So Sherrod hoped to offer the president some insights, asking him during their seven-minute conversation to come to Georgia and tour some of the civil rights landmarks that shaped the experience of the Southern black underclass.

Obama didn’t immediately accept. Instead, the president invited her to e-mail him thoughts on civil rights issues, using a White House aide as an intermediary, Sherrod said in an interview Friday.

“His message was to let me know he cared about discrimination and wanted to help,” Sherrod said. As for the offer to lead Obama on the tour, “he did not commit,” she said.

The White House on Friday confirmed her account of the call, which took place a day earlier.

Sherrod was home in Albany, Ga., recuperating from a weeklong ordeal in which she was wrongly painted as a racist, fired, and then offered her job back. Along the way she got a personal apology from the secretary of the Agriculture Department and the president of the United States.

Was that enough to persuade her to return to the USDA?

She isn’t sure. Sherrod said she has not yet decided whether to accept the job in the agency’s Office of Advocacy and Outreach, which serves disadvantaged farmers.

One worry is that she’ll be the lone figure working to rectify a sordid history of racial prejudice in the department, she said. Plus, some of the employees responsible for racial discrimination still work at the department, she added.

“I don’t want to be the one person in the whole department that everyone is thinking will rid the climate of discrimination,” she said. “I don’t want that.”

Offering more details about Obama’s phone call, she said the president volunteered that he wasn’t the one who ordered her firing. But she believes someone from the White House was behind the demand that she be ousted.

Agriculture Secretary Tom Vilsack has said he was the one responsible for Sherrod’s firing, based on a 2½-minute video that conservative media entrepreneur Andrew Breitbart had posted on his website.

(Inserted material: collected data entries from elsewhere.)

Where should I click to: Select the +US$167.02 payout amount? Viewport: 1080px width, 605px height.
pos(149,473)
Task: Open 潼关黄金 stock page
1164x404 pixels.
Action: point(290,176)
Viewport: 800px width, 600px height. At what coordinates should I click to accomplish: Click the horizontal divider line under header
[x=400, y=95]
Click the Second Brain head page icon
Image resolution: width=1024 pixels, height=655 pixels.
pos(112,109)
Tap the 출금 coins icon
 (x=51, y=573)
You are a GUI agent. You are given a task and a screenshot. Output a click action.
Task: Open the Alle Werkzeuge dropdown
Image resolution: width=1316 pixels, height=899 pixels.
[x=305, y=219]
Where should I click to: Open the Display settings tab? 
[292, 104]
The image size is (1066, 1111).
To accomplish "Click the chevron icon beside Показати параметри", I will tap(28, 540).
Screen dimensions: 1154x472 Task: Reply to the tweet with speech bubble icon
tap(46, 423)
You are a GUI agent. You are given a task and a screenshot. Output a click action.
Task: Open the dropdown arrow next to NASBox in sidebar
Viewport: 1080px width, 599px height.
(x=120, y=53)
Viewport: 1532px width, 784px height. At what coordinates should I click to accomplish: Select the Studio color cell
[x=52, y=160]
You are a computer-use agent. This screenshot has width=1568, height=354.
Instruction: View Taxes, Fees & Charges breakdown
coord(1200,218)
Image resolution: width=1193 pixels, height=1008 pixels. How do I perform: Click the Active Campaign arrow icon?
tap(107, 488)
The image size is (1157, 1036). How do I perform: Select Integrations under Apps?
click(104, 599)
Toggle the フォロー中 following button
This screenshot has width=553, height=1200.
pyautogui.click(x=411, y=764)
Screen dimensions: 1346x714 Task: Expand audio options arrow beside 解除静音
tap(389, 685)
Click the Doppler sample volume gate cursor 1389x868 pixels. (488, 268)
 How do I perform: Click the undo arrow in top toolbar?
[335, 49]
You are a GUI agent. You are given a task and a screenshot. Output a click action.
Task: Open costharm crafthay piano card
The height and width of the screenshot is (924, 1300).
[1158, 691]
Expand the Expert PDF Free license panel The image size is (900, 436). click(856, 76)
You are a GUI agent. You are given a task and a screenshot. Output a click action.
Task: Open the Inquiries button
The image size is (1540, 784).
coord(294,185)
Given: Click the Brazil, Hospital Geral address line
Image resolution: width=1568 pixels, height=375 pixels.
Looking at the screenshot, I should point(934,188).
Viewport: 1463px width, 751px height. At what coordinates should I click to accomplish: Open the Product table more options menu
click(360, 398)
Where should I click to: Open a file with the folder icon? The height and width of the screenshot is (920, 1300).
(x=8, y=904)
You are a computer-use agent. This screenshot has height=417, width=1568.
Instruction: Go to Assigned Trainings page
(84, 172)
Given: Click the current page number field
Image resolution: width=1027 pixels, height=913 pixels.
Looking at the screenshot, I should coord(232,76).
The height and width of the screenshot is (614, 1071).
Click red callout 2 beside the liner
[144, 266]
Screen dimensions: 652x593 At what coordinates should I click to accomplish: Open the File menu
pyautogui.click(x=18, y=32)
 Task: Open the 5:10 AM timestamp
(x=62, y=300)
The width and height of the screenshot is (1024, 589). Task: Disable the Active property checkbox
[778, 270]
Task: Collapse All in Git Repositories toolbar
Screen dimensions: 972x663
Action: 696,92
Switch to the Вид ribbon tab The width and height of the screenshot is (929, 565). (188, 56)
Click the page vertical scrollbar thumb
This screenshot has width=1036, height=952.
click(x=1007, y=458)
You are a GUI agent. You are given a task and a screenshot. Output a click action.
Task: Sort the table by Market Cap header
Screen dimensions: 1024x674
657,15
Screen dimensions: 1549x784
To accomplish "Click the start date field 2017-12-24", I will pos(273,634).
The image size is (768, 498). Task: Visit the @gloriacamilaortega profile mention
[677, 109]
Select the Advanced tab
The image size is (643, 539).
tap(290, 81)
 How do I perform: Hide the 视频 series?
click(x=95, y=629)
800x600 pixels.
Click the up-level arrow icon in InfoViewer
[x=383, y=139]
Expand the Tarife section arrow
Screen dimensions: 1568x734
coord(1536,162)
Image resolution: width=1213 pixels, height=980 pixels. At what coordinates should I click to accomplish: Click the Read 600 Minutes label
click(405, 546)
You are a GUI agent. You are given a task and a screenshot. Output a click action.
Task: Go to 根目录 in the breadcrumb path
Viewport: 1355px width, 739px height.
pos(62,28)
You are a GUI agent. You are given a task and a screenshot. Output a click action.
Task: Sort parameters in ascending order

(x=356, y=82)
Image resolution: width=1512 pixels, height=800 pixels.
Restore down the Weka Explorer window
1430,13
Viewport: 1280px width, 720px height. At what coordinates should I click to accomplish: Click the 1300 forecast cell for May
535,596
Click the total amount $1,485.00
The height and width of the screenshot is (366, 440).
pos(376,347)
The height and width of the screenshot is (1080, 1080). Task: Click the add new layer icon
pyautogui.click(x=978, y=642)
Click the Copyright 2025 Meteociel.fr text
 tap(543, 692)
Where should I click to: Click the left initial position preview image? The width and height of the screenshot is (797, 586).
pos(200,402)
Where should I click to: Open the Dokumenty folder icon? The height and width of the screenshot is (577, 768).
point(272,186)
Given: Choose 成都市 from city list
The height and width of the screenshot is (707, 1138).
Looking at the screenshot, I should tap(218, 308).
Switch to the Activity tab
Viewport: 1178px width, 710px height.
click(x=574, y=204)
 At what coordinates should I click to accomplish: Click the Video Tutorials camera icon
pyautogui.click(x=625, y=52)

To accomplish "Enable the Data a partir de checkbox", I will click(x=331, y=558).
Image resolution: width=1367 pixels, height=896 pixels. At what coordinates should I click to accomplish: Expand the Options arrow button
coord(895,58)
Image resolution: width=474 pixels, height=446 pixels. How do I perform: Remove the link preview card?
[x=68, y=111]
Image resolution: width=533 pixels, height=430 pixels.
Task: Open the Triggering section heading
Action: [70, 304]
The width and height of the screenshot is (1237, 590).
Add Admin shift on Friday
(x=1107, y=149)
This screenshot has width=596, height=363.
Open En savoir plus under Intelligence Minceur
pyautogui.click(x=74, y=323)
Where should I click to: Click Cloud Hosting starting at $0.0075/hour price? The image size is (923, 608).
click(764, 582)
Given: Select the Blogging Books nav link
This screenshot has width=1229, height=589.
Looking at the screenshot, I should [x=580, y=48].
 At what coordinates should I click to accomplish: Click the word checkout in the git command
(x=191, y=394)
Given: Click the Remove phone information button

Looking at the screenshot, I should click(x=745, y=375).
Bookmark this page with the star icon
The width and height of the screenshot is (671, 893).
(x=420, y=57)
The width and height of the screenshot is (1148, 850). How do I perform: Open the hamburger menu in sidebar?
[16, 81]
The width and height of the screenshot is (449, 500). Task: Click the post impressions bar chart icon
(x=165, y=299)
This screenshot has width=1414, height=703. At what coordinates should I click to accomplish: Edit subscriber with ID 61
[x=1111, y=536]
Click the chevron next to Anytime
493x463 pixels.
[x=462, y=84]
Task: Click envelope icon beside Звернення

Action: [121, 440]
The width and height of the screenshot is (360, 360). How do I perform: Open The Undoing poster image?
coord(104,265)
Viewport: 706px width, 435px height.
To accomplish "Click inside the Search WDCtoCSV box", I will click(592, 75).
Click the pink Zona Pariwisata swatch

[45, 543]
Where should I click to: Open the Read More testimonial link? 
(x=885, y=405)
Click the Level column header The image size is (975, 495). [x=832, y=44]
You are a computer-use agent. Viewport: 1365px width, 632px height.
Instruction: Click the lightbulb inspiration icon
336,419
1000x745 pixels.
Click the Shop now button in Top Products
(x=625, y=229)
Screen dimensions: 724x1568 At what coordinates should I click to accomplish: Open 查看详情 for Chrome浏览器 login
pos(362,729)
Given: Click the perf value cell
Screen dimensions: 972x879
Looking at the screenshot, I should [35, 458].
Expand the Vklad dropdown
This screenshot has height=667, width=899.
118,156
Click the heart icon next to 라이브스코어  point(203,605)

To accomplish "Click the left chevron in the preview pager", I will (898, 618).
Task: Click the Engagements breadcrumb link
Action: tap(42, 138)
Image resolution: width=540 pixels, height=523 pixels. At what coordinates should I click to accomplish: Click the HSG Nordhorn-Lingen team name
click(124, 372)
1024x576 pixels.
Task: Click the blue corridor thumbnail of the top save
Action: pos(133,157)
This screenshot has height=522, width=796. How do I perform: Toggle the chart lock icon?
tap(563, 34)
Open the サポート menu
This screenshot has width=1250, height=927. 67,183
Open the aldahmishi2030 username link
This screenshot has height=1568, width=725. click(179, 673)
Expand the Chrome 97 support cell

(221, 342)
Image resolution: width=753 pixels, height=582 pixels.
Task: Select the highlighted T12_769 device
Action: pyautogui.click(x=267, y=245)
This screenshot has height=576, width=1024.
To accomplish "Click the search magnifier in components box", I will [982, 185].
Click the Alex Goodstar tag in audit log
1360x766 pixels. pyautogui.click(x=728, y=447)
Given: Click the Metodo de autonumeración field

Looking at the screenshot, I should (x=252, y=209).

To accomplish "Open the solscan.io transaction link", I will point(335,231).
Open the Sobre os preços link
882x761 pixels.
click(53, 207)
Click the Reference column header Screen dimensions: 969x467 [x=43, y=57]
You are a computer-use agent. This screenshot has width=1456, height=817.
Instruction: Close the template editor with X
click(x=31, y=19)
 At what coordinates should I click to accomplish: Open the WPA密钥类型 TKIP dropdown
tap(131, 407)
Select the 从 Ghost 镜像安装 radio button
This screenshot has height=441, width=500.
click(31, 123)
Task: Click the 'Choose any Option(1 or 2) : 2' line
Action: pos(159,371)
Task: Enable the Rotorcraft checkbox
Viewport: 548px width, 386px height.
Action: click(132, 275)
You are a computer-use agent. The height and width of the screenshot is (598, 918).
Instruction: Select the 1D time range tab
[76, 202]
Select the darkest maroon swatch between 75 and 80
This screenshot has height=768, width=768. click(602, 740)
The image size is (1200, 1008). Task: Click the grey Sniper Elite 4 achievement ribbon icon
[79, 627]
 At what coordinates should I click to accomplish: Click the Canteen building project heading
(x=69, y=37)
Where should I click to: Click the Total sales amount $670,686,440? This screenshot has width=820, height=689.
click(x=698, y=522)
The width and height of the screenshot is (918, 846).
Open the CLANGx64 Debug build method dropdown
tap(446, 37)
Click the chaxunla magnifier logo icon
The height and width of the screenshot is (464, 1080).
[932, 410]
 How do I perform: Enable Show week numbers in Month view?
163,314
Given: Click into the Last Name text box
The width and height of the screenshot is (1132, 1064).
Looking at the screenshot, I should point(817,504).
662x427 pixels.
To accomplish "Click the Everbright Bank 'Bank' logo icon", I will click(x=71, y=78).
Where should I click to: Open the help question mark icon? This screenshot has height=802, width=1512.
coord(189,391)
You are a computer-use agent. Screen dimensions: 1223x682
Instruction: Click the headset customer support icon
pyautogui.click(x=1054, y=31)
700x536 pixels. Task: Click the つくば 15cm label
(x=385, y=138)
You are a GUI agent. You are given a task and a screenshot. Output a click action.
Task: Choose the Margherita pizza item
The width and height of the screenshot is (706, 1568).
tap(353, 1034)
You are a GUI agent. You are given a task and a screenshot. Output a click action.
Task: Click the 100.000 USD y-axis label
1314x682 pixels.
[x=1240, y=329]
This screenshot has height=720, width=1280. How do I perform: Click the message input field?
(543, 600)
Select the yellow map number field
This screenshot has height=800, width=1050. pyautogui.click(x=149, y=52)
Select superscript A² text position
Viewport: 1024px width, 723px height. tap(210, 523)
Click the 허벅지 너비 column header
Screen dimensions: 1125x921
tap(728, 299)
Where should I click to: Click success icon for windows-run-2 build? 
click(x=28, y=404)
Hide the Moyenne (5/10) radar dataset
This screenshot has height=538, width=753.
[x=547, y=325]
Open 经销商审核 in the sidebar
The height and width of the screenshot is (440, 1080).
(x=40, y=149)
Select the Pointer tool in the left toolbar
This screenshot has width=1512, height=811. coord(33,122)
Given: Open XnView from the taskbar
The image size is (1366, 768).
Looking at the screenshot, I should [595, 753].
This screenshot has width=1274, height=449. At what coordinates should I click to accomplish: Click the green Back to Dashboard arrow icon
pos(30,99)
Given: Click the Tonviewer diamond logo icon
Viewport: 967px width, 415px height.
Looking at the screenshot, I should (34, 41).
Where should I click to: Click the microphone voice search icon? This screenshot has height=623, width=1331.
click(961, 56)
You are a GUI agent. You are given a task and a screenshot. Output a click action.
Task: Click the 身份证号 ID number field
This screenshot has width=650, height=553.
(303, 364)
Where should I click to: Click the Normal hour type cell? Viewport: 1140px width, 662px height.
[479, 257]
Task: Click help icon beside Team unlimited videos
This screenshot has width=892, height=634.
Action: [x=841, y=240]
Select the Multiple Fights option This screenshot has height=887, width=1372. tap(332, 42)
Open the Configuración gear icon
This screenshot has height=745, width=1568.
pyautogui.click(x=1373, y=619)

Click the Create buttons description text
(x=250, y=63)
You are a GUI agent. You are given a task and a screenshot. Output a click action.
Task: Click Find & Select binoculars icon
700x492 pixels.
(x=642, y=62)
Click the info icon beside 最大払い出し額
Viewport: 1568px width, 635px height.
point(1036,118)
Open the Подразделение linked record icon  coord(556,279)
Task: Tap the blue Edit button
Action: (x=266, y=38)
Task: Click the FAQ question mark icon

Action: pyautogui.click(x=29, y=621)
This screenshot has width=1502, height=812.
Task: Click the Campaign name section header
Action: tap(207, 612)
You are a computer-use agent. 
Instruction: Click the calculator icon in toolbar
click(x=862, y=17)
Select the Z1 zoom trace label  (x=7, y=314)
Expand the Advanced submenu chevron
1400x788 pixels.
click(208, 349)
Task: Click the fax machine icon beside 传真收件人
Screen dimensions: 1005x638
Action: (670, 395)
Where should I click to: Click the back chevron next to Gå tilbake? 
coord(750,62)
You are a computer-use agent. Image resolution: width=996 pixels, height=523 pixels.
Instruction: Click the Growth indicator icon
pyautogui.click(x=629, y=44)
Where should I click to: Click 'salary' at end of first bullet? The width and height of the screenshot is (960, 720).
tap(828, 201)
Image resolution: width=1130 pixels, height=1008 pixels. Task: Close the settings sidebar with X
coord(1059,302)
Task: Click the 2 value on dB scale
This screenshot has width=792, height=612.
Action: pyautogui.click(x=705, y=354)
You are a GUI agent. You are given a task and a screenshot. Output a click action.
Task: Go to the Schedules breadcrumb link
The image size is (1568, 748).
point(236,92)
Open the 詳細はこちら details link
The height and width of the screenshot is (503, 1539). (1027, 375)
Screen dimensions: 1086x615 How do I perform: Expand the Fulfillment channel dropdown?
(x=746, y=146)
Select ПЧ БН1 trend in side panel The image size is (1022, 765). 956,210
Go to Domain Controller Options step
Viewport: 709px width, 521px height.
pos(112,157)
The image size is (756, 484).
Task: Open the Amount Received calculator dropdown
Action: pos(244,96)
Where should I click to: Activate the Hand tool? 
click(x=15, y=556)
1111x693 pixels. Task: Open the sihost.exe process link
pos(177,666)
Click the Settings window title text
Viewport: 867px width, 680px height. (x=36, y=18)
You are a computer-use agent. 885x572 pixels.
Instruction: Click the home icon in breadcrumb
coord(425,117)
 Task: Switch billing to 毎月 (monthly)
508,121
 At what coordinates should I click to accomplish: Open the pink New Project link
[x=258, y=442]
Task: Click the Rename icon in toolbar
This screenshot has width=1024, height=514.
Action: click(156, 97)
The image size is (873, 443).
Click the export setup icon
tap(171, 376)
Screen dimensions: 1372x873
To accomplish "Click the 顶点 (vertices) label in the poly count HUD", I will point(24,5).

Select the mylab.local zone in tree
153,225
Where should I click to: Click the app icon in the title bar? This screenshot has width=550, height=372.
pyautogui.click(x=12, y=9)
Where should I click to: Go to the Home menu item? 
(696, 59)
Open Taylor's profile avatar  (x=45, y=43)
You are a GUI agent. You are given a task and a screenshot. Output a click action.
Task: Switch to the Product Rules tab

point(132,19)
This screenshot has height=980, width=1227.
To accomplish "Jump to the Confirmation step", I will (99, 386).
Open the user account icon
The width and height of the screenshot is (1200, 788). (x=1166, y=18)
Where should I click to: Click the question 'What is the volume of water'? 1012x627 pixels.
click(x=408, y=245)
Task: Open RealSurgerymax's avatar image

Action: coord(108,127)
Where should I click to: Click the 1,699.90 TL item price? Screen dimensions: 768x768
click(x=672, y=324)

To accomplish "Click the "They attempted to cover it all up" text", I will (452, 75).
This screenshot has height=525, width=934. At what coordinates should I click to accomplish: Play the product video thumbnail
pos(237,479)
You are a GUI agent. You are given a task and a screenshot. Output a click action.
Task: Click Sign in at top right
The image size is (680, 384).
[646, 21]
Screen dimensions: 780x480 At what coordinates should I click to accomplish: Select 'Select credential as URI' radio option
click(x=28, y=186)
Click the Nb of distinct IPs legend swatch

The White House has denied it played any role.

Sherrod doesn’t buy that.

“I think someone in the White House did it,” she said. “I don’t think it came from him [Obama]. But I believe it came from the White House.” She said she was explicitly told just that by Cheryl Cook, the department undersecretary who phoned Sherrod on Monday and carried out the firing.

The video clip contained misleading excerpts from a speech Sherrod gave to an NAACP group in March. In the speech, she said she was at first reluctant to help a white farmer in an encounter 24 years ago when she worked for a nonprofit organization.

A review of the full, 45-minute video, however, shows that Sherrod actually renounced reverse racism in that 1986 encounter, recognizing that her mission was to help poor people regardless of race.

After the full video came out, Vilsack offered a profuse apology and said he made a bad decision that he’ll “have to live with … for a long, long time.”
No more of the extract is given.